To that effect, I think the time has come to jettison the old project description that has its roots in 2004 (yikes!) and start over. I will start drafting a new narrative (you know, for grants, book contracts and such) and resist the urge to peek at the old one (because it is just too hard not to fall back on existing language).

What has spurred me to this decision this morning is the feedback I got from the NEH. I got rejection #2 from them last week and the responses from the anonymous reviewers arrived, at my request, in my e-mail box this morning.

One was excellent:
Panelist 1. This project when completed promises to be a very important contribution to the humanities. A project that examines conflicts and demands on behalf of women for accessibility to public urban space, it takes an entirely original approach to the issue of gender segregation, building on recent historical interest in urban geography and the politics of public space. It addresses multiple literatures - urban geography, women's history, politics, civil rights, and early and late 20th century history to name just a few--and will likely be read by a very broad population of scholars and readers with interest in women's history. I was also very impressed by the conceptual link that Hickey so persuasively makes between early-twentieth century reformers and mid- to late-twentieth century feminists. In effect, she proposes to reconceptualize this history in terms of continuities, where previously, these stories have been told in terms of discontinuities.

2. The applicant has a well-established record of publication in the humanities and comes highly recommended. The proposal, which is creative, methodologically and theoretically sophisticated, and persuasively written, also attests to the quality of this applicant as an interpreter of the humanities.

3. The proposal presents a novel issue that is complex and sophisticated and yet the proposal is also exceptionally clear and cogent in execution. It clearly defines the historical problem, the methodology for seeking answers, places the work in the context of other scholarship, defines the work thus far completed, and outlines the nature of the chapters to be written during the stipend period.

4. The applicant proposes to complete drafts of two chapters for which the research will be complete. This seems entirely feasible given the state of the work presented here. I am confident that the applicant will complete the project.

Rating: E[xcellent]


And the others? Well, I got two panelists who thought the project too large in scope and want me to make it more specific and concrete. That is code for 'you can't write a book about the whole twentieth century and include evidence from many cities'. The last panelist went in the opposite direction and argued that the scope was too narrow: "This project does indeed sound like... a "footnote" in the history of the modern women's rights movement." Well, the book isn't really about the modern women's rights movement, per se. Yes they're in there, but they aren't the book.

Don't worry, I'm not getting a complex or anything. This always happens. Precisely what will be most loved by some, is exactly what is most hated by others.

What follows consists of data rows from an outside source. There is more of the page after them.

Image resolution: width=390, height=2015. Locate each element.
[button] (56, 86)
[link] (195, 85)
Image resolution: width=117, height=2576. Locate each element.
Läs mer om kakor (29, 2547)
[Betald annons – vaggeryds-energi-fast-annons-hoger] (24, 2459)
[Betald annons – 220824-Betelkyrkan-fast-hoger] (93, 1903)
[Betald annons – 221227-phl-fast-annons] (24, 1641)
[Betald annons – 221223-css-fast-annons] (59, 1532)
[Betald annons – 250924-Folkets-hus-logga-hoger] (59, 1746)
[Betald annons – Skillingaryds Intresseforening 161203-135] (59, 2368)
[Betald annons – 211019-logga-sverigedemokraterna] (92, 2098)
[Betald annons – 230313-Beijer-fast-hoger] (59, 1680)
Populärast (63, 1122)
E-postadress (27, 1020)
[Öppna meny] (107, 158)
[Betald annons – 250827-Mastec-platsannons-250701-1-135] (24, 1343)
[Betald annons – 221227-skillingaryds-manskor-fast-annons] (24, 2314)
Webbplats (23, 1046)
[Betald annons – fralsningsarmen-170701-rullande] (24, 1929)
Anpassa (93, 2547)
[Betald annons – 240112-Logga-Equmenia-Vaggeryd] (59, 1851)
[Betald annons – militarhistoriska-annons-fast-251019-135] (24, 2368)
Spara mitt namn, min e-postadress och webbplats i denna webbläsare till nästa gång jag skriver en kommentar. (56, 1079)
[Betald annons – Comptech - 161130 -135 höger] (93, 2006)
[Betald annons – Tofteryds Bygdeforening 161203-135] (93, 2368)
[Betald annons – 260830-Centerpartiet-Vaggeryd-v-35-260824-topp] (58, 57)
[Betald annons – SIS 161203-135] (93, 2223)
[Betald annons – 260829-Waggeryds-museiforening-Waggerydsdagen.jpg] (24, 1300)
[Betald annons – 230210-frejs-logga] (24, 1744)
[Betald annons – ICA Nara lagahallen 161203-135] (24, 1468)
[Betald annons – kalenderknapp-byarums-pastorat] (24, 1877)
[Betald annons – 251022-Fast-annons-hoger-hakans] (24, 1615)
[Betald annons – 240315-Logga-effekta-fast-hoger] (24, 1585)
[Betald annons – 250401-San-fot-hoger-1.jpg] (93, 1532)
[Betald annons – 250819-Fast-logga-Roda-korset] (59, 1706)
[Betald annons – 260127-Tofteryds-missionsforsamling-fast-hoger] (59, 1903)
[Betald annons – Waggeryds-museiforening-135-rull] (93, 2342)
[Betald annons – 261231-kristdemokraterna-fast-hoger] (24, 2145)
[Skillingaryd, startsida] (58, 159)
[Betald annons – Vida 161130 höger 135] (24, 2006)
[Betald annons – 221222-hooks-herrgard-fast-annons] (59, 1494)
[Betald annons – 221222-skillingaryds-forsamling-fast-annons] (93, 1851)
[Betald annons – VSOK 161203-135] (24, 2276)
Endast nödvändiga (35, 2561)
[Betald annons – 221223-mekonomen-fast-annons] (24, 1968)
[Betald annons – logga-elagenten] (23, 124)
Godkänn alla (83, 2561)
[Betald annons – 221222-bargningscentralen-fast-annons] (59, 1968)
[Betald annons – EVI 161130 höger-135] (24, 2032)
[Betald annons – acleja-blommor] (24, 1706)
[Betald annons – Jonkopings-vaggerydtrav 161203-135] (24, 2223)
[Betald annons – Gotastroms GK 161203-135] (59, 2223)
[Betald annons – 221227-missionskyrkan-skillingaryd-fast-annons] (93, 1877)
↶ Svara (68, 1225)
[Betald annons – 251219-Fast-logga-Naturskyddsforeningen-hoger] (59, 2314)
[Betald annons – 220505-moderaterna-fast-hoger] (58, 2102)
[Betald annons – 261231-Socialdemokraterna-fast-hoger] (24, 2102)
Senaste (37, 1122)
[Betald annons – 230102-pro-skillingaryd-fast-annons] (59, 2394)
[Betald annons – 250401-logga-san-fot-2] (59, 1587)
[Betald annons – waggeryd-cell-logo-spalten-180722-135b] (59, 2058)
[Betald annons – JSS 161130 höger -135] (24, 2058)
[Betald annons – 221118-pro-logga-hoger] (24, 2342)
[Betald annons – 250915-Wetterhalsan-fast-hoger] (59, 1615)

On my last NEH application (for the big year-long fellowship) I had one panelist declare me unfundable because s/he went and looked up my article in Radical History Review on teaching social change and objected to the basic idea of activist teaching. Funny because it was this same article that received the highest praise by a scholar evaluating my co-author for promotion to full professor!

While I am disappointed not to get the $6000 from this fellowship (882 applicants for 62 awards), I can probably use these evaluations as I draft the new narrative. In particular, I obviously need to show how the time period is manageable and make a case for looking for patterns across cities. I am less certain how to deal with someone who sees the work as too narrow, but I'll do my best.